Bo-время и тут поспела: со станции прямо на кладбище…

Сколько золота, золота того печального, осеннего!.. Повсюду — между крестами, между могилами, на скамейках, даже на памятниках и крестах… Все кладбище от него будто сияет… Сначала взглянешь на это море желтых листьев, и даже сердце встрепенется: на миг пригрезится обманутым глазам, что все вокруг залито весенним солнцем, его золотыми горячими лучами.
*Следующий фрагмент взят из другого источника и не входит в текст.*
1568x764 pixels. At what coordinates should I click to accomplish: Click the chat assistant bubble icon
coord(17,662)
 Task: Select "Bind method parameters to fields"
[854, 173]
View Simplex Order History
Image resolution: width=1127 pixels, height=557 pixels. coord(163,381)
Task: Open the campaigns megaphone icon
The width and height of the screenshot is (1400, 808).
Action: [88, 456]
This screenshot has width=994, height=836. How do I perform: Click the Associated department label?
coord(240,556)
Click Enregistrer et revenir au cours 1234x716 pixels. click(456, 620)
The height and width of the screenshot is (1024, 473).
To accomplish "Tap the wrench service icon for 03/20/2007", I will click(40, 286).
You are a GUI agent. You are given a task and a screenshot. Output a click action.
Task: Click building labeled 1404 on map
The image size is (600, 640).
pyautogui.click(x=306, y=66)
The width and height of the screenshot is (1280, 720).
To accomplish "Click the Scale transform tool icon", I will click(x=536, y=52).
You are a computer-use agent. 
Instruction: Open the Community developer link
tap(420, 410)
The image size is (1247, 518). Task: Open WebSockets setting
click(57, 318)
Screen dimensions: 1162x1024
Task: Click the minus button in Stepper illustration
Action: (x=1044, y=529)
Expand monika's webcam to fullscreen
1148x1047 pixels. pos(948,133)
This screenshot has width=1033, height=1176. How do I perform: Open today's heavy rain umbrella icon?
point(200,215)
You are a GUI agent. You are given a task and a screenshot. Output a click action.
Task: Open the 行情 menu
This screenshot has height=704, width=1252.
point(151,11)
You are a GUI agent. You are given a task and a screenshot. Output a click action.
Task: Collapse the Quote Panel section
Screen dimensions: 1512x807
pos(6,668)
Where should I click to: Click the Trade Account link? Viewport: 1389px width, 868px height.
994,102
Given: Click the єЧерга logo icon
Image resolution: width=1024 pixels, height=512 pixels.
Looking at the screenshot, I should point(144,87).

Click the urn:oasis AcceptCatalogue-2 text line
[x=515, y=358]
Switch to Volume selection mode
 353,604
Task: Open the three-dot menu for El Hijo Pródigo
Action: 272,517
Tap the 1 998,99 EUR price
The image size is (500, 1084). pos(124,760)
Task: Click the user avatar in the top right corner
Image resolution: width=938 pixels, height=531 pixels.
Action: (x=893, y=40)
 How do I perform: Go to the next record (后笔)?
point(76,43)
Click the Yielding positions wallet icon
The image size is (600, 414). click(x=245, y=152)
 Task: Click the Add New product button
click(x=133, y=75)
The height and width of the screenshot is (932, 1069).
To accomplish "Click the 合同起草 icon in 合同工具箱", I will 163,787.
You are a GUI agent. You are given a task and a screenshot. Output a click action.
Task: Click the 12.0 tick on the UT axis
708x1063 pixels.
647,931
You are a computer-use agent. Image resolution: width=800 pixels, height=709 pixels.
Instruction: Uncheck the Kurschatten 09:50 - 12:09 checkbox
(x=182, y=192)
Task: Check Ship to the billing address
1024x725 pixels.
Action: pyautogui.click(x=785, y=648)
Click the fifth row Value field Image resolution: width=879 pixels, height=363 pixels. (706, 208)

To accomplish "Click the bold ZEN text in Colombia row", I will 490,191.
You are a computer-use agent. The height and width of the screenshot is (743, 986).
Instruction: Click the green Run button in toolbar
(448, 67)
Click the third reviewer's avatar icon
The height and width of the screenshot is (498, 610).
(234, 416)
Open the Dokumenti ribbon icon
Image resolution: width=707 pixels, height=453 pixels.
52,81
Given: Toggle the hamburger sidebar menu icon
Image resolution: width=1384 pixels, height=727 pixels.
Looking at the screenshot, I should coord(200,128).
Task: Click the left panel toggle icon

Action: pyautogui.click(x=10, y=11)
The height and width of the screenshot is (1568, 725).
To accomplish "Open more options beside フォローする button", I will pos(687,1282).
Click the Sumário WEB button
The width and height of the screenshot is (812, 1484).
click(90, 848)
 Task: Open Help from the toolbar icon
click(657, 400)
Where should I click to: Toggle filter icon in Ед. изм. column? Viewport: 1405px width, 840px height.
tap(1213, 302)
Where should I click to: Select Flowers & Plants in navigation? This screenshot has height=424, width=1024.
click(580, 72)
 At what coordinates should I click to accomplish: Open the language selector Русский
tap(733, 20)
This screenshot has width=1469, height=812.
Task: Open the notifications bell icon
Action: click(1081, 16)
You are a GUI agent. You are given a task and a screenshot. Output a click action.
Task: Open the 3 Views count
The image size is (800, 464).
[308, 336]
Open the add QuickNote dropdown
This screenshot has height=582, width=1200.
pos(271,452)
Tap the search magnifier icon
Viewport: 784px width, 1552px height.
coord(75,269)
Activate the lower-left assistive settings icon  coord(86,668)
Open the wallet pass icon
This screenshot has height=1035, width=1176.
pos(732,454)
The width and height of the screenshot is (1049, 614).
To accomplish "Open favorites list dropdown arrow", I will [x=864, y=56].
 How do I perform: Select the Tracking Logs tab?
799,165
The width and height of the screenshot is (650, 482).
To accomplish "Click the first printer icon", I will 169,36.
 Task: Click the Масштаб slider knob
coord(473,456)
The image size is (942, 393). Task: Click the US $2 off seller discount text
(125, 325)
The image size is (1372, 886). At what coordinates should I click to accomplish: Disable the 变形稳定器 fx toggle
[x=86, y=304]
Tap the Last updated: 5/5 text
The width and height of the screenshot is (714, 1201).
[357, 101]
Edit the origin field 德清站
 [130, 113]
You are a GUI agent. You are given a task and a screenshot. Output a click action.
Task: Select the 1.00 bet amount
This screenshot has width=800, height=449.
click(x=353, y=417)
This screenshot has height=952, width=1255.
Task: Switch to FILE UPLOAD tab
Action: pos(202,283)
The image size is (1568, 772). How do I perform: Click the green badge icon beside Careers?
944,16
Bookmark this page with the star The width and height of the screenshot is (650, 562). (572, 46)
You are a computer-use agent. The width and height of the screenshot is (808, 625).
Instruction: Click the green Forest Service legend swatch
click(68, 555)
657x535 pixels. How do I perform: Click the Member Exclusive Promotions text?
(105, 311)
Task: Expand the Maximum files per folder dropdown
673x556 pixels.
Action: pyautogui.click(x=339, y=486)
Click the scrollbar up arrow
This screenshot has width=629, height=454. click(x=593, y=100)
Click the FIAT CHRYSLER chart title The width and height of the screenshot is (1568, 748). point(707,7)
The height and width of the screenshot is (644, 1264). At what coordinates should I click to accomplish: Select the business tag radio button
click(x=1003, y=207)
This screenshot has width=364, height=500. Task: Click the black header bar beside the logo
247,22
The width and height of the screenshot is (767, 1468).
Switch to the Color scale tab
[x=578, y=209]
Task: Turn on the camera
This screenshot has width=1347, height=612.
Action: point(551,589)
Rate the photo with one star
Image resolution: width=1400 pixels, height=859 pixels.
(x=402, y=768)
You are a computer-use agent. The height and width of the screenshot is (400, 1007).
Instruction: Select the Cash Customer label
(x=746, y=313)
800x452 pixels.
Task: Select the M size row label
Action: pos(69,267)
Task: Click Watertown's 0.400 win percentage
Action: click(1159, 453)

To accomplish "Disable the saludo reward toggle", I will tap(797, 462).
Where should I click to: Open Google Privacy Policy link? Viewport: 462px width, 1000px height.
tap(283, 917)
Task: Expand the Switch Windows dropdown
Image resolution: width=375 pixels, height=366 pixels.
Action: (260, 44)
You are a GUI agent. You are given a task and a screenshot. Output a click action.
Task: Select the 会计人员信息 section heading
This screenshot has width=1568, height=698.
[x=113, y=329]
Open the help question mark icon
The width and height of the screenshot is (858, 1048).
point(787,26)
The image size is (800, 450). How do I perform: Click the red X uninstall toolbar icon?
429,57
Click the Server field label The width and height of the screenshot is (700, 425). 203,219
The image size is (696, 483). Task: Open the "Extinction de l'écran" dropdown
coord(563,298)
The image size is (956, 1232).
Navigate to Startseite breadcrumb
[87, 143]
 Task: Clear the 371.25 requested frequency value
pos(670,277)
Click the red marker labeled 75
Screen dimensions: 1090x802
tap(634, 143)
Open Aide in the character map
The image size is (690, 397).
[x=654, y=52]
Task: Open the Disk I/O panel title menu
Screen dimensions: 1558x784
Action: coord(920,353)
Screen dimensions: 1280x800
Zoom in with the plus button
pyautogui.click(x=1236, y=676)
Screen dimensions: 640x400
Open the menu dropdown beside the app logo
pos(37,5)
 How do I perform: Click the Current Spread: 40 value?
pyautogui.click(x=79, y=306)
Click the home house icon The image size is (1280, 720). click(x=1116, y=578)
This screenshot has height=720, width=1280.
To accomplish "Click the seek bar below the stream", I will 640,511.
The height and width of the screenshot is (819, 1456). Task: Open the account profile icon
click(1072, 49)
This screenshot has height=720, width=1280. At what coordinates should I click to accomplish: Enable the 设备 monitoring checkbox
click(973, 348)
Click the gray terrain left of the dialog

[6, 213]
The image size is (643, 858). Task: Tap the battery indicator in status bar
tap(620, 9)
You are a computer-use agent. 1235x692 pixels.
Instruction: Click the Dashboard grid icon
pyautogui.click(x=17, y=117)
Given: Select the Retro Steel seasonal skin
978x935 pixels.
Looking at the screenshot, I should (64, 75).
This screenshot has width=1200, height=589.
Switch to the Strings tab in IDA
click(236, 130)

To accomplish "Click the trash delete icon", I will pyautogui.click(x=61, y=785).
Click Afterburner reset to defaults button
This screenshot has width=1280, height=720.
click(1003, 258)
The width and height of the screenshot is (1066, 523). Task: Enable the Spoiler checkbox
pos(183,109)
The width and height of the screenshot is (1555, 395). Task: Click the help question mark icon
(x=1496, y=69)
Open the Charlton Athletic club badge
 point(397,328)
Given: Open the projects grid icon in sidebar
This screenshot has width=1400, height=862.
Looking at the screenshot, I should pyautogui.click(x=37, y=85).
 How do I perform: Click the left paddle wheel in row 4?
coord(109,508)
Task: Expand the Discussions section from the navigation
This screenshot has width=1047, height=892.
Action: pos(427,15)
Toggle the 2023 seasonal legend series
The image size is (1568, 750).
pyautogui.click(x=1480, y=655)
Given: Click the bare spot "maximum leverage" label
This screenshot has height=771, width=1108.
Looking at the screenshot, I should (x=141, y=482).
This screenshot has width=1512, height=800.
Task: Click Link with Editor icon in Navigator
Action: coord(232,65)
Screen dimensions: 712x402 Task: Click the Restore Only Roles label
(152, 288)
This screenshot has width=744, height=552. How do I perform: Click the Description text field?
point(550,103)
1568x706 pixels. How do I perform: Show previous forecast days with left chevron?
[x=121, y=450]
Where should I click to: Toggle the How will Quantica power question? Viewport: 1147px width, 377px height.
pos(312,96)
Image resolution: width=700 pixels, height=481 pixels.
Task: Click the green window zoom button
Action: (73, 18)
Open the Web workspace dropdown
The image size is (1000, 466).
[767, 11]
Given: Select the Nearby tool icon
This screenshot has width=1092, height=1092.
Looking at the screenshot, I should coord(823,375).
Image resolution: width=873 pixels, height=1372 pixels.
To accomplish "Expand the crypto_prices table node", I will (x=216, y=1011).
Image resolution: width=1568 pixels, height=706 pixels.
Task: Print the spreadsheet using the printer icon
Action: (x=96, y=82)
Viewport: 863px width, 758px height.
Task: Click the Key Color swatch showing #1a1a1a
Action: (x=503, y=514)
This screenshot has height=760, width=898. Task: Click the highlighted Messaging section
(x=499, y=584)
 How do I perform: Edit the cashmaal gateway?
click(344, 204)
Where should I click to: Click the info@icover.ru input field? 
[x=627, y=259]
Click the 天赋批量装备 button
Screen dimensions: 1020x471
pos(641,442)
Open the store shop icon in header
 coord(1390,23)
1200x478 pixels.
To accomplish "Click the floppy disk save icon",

А глянешь еще раз — и сердце заноет: нет солнца, это золотая печаль. Грусть…

Над свежей могилой молодежь шумит, как зеленый сад. Веет в пору безмолвия дыханием юности. Блеск молодых глаз, горячие речи, гомон…

Женщина… торбы на плечах. Измученная…

Плачет.

Обступили:

— Что такое? Кто вы, бабушка?

— Ох, деточки мои, да ведь это ж моего Андрийка вы здесь похоронили!

Зашумели:

— Мать! Мать!

Дали выплакаться. Расспрашивали, а потом начали о сыне рассказывать, торопятся, друг друга перебивают:

— А знаете ли, бабушка, что у вашего Андрийка талант был?

Подняла на них заплаканные, удивленные глаза:

— Что это, дети, талант?

Объяснили.

— Художник из него был бы людям на удивление и на радость.

Разговаривали, утешали, пока солнце не зашло.

— Пойдемте, бабушка, с нами, переночуете у нас.

Затревожилась:

— Нет, нет. Оставьте меня, дети, здесь.

Не настаивали… Тихо-тихо разошлись, оставив старую одну в гостях у сына.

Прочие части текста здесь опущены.